Start of Records for the task
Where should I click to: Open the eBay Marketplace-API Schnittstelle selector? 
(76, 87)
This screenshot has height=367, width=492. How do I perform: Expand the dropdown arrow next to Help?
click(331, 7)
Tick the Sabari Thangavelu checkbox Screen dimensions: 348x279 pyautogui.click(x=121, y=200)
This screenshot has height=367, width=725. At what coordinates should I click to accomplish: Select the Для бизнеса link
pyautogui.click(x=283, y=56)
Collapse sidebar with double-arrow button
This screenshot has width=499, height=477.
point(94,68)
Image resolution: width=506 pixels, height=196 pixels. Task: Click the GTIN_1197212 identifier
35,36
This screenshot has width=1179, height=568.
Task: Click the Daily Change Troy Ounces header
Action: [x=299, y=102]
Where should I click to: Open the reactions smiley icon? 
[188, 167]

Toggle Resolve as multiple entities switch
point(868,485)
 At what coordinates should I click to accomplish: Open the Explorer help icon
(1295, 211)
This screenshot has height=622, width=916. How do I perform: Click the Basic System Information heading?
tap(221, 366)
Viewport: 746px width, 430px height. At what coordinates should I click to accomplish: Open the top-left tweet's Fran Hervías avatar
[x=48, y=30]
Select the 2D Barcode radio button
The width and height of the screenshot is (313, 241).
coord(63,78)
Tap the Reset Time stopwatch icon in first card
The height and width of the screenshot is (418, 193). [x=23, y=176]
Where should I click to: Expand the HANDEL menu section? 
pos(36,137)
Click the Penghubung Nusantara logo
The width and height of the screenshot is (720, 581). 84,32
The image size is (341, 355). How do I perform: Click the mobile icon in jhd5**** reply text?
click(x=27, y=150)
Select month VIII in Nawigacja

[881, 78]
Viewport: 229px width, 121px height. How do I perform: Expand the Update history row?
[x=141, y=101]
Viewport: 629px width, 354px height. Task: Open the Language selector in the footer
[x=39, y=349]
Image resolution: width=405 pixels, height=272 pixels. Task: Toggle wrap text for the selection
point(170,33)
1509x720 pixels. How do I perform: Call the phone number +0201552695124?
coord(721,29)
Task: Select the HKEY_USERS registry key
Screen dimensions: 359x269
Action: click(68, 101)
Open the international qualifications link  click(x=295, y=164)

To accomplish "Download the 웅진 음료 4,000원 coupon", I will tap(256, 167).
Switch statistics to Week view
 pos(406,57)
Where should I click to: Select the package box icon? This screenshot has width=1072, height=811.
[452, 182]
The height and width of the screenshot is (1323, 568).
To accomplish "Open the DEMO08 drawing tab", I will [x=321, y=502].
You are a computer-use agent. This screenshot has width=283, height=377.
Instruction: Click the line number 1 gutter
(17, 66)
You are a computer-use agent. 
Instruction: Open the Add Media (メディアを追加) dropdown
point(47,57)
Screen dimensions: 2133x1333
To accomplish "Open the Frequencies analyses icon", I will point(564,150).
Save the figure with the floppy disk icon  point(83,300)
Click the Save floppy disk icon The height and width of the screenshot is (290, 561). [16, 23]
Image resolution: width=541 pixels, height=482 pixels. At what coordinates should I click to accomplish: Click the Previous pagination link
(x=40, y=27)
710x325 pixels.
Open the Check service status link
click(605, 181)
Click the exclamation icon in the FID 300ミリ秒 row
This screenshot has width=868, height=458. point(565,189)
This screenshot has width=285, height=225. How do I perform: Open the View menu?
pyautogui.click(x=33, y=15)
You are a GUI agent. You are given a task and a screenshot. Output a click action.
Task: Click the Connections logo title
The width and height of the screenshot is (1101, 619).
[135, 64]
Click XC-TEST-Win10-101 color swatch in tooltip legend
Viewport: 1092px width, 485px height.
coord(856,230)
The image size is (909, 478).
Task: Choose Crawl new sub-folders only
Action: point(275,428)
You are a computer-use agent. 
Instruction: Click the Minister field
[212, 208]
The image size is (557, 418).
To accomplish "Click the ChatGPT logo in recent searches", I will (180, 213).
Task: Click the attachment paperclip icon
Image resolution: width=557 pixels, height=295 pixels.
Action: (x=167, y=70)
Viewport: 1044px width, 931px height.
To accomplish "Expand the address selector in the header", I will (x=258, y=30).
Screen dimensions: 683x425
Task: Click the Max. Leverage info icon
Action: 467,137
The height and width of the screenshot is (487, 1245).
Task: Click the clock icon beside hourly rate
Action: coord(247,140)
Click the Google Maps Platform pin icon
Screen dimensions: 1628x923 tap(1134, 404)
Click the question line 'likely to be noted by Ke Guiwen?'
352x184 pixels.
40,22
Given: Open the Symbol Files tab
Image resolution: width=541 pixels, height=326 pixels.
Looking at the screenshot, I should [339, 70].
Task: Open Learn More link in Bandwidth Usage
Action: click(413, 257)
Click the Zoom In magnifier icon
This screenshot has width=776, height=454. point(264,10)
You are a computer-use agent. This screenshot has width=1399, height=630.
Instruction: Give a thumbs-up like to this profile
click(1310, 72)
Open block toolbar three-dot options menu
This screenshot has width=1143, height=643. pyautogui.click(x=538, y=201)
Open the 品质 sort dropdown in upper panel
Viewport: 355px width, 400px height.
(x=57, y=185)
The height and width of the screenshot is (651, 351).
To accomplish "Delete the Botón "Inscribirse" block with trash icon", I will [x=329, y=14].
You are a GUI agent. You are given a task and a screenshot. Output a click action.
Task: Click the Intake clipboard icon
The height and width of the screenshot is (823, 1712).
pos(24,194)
End of Records for the task
**Exercise**: Arrange the lines from the one containing "Open block toolbar three-dot options menu" through the last line above, both included, as a Markdown table with the columns Row and Line, leaving out any blank lines.

**Result of the task**:
| Row | Line |
|---|---|
| 1 | Open block toolbar three-dot options menu |
| 2 | This screenshot has width=1143, height=643. pyautogui.click(x=538, y=201) |
| 3 | Open the 品质 sort dropdown in upper panel |
| 4 | Viewport: 355px width, 400px height. |
| 5 | (x=57, y=185) |
| 6 | The height and width of the screenshot is (651, 351). |
| 7 | To accomplish "Delete the Botón "Inscribirse" block with trash icon", I will [x=329, y=14]. |
| 8 | You are a GUI agent. You are given a task and a screenshot. Output a click action. |
| 9 | Task: Click the Intake clipboard icon |
| 10 | The height and width of the screenshot is (823, 1712). |
| 11 | pos(24,194) |